This is our Pytorch implementation for the paper:
Jianxin Chang, Chen Gao, Xiangnan He, Depeng Jin and Yong Li. Bundle Graph Convolutional Network, Paper in ACM DL or Paper in arXiv. In SIGIR'20, Xi'an, China, July 25-30, 2020.
Author: Jianxin Chang (changjx18@mails.tsinghua.edu.cn)
Bundle Graph Convolutional Network (BGCN) is a bundle recommendation solution based on graph neural network, explicitly re-constructing the two kinds of interaction and an affiliation into the graph. With item nodes as the bridge, graph convolutional propagation between user and bundle nodes makes the learned representations capture the item level semantics.

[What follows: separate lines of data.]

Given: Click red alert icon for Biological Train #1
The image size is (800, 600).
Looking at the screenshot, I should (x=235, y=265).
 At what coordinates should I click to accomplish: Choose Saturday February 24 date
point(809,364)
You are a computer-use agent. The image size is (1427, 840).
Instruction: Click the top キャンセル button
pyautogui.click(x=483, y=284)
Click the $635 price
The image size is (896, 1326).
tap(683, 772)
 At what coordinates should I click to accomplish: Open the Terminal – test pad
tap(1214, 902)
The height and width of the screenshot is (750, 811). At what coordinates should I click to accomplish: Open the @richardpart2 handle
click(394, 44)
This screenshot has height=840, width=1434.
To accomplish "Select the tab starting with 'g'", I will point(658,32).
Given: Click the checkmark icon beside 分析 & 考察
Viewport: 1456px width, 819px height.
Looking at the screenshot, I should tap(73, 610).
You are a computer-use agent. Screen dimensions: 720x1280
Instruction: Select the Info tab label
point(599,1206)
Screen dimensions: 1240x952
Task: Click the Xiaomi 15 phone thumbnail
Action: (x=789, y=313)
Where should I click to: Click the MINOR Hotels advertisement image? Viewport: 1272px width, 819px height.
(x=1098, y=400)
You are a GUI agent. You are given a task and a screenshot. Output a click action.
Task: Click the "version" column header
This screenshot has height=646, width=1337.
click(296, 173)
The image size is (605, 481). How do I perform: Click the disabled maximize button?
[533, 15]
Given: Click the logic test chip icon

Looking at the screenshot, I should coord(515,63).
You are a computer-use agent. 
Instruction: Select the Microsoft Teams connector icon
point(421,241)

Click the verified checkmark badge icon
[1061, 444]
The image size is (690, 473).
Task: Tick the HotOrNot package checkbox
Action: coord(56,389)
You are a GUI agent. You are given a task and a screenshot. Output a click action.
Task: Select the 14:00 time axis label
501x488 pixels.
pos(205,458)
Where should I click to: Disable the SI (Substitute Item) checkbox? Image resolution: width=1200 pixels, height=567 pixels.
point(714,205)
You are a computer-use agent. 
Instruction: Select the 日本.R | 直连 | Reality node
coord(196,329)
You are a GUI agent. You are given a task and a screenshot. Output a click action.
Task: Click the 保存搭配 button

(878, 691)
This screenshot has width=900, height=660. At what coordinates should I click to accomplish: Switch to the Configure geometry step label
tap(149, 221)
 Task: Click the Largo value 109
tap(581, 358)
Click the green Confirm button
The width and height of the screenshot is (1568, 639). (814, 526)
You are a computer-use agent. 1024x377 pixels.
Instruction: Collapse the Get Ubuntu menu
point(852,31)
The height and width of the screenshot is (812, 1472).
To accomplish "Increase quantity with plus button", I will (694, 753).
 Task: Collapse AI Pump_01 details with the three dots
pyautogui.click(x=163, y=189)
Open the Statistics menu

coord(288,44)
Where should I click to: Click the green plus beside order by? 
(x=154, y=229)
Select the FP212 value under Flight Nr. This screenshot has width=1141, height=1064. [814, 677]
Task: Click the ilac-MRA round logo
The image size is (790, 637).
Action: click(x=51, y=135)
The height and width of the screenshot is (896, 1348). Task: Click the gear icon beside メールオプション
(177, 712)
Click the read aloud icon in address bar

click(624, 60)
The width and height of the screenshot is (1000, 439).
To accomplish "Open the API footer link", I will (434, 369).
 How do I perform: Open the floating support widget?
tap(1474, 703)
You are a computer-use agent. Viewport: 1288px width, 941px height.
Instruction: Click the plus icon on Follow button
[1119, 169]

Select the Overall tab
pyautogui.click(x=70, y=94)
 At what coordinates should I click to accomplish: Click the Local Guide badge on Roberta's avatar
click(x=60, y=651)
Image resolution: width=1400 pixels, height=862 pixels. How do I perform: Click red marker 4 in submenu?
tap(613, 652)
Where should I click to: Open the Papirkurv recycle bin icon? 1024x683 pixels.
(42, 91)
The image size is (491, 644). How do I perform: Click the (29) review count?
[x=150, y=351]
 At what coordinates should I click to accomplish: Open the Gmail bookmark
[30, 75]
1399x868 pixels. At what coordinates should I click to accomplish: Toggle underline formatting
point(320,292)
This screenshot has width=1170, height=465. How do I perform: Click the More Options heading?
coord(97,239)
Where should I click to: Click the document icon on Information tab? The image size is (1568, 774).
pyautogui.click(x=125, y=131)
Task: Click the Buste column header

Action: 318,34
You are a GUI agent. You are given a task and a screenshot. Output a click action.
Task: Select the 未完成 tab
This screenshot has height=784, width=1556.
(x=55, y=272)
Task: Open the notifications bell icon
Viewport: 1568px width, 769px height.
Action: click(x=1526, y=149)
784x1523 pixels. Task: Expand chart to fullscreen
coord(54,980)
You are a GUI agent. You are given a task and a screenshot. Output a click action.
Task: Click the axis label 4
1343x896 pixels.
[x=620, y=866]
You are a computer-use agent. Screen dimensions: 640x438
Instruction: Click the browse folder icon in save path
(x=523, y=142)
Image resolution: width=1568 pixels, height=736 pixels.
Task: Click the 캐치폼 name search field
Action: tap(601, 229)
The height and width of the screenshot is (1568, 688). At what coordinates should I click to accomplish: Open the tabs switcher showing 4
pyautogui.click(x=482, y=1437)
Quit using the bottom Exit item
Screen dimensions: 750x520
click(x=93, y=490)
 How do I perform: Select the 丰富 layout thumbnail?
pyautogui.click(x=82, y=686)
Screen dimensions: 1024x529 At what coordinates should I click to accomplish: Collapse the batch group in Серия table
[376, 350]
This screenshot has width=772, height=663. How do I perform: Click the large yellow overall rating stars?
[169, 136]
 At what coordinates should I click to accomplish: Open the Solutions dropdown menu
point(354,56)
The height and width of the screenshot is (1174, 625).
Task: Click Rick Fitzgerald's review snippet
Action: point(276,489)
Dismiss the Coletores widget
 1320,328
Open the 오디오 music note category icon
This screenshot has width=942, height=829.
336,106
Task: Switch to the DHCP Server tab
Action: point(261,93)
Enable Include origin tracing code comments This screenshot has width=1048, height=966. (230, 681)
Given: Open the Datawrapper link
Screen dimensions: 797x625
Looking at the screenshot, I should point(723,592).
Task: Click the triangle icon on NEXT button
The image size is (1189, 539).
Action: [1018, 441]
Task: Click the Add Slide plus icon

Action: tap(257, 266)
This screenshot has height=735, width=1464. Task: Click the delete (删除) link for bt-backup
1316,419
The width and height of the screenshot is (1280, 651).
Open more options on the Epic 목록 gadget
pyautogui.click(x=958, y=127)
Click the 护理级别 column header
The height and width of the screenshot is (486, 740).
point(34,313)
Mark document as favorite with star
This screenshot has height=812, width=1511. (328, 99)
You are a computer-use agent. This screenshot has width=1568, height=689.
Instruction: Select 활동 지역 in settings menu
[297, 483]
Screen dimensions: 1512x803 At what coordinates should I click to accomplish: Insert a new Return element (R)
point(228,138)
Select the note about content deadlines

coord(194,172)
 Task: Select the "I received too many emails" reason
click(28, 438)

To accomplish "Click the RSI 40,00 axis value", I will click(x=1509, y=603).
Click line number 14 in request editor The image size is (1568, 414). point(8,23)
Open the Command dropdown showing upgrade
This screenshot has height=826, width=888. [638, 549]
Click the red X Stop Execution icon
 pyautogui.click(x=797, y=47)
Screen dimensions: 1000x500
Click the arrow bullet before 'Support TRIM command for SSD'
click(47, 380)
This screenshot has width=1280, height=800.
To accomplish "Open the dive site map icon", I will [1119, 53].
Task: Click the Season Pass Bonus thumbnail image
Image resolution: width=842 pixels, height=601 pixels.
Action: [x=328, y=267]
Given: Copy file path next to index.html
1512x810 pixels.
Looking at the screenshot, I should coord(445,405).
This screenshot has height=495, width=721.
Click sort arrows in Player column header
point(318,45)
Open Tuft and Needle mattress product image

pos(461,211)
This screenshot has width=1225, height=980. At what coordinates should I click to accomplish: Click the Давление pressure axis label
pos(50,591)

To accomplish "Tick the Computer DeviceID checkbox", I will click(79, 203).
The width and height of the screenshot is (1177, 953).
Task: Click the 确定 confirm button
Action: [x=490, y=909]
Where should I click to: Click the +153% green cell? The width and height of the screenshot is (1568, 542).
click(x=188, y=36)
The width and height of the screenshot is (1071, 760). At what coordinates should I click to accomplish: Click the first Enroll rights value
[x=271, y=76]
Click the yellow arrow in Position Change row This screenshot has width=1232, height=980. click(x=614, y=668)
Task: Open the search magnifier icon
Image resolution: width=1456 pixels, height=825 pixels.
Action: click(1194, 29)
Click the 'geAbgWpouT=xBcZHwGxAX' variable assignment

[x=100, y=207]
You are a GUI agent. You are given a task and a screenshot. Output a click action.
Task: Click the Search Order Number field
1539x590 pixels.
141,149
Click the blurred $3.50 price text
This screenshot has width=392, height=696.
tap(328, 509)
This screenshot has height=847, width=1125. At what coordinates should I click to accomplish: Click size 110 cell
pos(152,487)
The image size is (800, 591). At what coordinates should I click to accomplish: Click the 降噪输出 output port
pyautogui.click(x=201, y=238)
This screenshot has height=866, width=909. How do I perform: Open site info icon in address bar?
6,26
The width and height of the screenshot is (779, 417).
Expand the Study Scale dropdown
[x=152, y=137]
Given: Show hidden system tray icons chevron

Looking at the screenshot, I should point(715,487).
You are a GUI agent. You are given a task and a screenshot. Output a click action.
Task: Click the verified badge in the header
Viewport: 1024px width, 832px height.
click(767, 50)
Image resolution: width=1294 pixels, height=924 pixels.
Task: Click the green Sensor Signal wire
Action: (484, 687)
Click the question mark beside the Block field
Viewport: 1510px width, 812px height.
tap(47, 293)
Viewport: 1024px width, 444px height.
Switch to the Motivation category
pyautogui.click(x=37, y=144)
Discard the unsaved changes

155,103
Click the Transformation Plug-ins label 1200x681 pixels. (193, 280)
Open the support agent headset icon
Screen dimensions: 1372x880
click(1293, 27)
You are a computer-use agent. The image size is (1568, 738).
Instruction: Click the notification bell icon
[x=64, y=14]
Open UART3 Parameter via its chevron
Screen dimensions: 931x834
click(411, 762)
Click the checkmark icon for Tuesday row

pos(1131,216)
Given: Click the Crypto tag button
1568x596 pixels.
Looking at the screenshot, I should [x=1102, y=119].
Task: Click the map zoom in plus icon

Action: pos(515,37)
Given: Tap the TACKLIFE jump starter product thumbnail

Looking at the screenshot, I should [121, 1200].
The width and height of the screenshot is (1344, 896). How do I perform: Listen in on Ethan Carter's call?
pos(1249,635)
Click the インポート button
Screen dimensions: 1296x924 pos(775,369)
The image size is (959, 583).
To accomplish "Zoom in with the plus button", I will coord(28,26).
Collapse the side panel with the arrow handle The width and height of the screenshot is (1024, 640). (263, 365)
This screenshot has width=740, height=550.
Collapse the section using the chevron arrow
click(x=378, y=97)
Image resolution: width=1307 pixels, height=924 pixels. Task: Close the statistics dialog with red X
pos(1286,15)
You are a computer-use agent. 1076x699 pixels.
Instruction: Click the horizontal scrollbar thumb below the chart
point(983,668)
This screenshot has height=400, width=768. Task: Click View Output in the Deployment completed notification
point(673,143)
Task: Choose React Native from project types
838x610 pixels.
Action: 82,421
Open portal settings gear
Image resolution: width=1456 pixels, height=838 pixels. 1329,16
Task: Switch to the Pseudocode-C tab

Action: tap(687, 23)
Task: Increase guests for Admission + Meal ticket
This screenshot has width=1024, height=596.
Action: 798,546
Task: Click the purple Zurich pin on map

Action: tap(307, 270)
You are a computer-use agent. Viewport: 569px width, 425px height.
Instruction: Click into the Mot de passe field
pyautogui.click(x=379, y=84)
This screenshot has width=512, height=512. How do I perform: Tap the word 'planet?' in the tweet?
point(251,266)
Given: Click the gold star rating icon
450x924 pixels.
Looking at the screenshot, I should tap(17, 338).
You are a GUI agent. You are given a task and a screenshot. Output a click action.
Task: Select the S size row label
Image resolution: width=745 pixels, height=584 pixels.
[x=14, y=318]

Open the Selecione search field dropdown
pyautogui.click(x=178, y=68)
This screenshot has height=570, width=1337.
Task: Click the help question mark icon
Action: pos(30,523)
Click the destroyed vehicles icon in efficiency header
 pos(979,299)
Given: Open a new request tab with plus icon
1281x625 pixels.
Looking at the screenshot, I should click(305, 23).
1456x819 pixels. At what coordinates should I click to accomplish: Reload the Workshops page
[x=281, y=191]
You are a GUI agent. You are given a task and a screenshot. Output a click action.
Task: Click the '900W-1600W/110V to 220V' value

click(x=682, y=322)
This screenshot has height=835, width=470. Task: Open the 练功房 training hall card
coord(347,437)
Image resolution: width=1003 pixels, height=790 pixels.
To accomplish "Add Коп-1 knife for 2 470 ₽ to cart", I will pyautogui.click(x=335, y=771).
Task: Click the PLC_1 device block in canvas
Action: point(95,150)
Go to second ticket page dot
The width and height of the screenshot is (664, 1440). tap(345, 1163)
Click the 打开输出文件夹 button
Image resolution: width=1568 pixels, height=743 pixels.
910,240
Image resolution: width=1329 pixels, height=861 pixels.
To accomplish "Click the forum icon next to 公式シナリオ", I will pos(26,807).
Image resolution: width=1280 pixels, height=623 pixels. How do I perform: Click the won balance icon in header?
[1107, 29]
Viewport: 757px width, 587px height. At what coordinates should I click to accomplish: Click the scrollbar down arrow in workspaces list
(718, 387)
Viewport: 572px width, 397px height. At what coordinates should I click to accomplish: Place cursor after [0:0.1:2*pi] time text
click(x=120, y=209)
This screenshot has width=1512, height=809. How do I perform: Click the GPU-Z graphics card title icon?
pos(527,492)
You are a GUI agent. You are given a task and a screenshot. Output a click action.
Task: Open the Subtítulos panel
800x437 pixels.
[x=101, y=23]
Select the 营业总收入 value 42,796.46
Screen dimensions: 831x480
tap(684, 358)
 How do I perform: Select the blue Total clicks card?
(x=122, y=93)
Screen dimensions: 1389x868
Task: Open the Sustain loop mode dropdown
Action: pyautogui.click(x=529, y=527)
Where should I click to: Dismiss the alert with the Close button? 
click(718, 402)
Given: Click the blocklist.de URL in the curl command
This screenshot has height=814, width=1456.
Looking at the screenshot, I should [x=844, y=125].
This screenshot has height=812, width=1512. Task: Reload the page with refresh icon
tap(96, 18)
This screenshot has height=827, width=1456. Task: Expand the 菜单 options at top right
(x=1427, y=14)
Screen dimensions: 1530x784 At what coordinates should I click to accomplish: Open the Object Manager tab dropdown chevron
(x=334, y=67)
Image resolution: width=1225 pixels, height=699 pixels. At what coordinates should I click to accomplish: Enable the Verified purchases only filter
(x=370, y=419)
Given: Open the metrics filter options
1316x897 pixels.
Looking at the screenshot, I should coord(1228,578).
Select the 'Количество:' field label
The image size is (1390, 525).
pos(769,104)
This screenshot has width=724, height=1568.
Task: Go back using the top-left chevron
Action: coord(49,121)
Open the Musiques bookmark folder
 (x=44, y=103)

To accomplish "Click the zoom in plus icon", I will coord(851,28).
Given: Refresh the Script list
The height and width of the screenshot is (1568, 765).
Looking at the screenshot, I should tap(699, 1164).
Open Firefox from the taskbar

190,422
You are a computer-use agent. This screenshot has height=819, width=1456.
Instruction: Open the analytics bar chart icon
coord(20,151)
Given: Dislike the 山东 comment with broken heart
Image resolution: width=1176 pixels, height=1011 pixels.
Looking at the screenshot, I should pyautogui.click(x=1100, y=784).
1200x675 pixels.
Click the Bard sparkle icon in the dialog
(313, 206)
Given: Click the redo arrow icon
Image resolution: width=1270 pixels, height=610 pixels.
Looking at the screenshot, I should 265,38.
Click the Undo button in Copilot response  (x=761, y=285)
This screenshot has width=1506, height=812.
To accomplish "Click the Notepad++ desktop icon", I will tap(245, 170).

If you want to use our codes and datasets in your research, please cite:
@inproceedings{BGCN20,
author = {Jianxin Chang and
Chen Gao and
Xiangnan He and
Depeng Jin and
Yong Li},
title = {Bundle Recommendation with Graph Convolutional Networks},
booktitle = {Proceedings of the 43nd International {ACM} {SIGIR} Conference on
Research and Development in Information Retrieval, {SIGIR} 2020, Xi'an,
China, July 25-30, 2020.},
year = {2020},
}
The code has been tested running under Python 3.7.0. The required packages are as follows:
- torch == 1.2.0
- numpy == 1.17.4
- scipy == 1.4.1
- temsorboardX == 2.0
The hyperparameter search range and optimal settings have been clearly stated in the codes (see the 'CONFIG' dict in config.py).
- Train
python main.py
- Futher Train
Replace 'sample' from 'simple' to 'hard' in CONFIG and add model file path obtained by Train to 'conti_train', then run
python main.py
- Test
Add model path obtained by Futher Train to 'test' in CONFIG, then run
python eval_main.py
Some important hyperparameters:
-
lrs
- It indicates the learning rates.
- The learning rate is searched in {1e-5, 3e-5, 1e-4, 3e-4, 1e-3, 3e-3}.
-
mess_dropouts
- It indicates the message dropout ratio, which randomly drops out the outgoing messages.
- We search the message dropout within {0, 0.1, 0.3, 0.5}.
-
node_dropouts
- It indicates the node dropout ratio, which randomly blocks a particular node and discard all its outgoing messages.
- We search the node dropout within {0, 0.1, 0.3, 0.5}.
-
decays
- we adopt L2 regularization and use the decays to control the penalty strength.
- L2 regularization term is tuned in {1e-7, 1e-6, 1e-5, 1e-4, 1e-3, 1e-2}.
-
hard_window
- It indicates the difficulty of sampling in the hard-negative sampler.
- We set it to the top thirty percent.
-
hard_prob
- It indicates the probability of using hard-negative samples in the further training stage.
- We set it to 0.8 (0.4 in the item level and 0.4 in the bundle level), so the probability of simple samples is 0.2.
We provide one processed dataset: Netease.
-
user_bundle_train.txt
- Train file.
- Each line is 'userID\t bundleID\n'.
- Every observed interaction means user u once interacted bundle b.
-
user_item.txt
- Train file.
- Each line is 'userID\t itemID\n'.
- Every observed interaction means user u once interacted item i.
-
bundle_item.txt
- Train file.
- Each line is 'bundleID\t itemID\n'.
- Every entry means bundle b contains item i.
-
Netease_data_size.txt
- Assist file.
- The only line is 'userNum\t bundleNum\t itemNum\n'.
- The triplet denotes the number of users, bundles and items, respectively.
-
user_bundle_tune.txt
- Tune file.
- Each line is 'userID\t bundleID\n'.
- Every observed interaction means user u once interacted bundle b.
-
user_bundle_test.txt
- Test file.
- Each line is 'userID\t bundleID\n'.
- Every observed interaction means user u once interacted bundle b.